[Work task] Please return exactly the lines from the one containing "644x362 pixels." through the end of the records, including both.

** Opening Supplied data block **

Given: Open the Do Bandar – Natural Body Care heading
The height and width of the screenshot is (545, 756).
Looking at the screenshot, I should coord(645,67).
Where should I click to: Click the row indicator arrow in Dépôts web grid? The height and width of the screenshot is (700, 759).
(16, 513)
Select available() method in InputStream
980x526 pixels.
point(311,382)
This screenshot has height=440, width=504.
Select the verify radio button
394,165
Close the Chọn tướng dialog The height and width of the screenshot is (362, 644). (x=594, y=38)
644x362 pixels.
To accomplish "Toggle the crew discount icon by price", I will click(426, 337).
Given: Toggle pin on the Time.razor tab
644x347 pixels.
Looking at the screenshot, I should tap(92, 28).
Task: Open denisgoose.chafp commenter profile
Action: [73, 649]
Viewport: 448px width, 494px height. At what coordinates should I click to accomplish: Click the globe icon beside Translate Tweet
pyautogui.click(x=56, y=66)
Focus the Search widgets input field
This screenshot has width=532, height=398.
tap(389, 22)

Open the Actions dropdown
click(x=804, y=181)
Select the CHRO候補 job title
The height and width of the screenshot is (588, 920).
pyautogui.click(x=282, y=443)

** Closing Supplied data block **

[Solution to this problem]
644x362 pixels.
To accomplish "Toggle the crew discount icon by price", I will click(426, 337).
Given: Toggle pin on the Time.razor tab
644x347 pixels.
Looking at the screenshot, I should tap(92, 28).
Task: Open denisgoose.chafp commenter profile
Action: [73, 649]
Viewport: 448px width, 494px height. At what coordinates should I click to accomplish: Click the globe icon beside Translate Tweet
pyautogui.click(x=56, y=66)
Focus the Search widgets input field
This screenshot has width=532, height=398.
tap(389, 22)

Open the Actions dropdown
click(x=804, y=181)
Select the CHRO候補 job title
The height and width of the screenshot is (588, 920).
pyautogui.click(x=282, y=443)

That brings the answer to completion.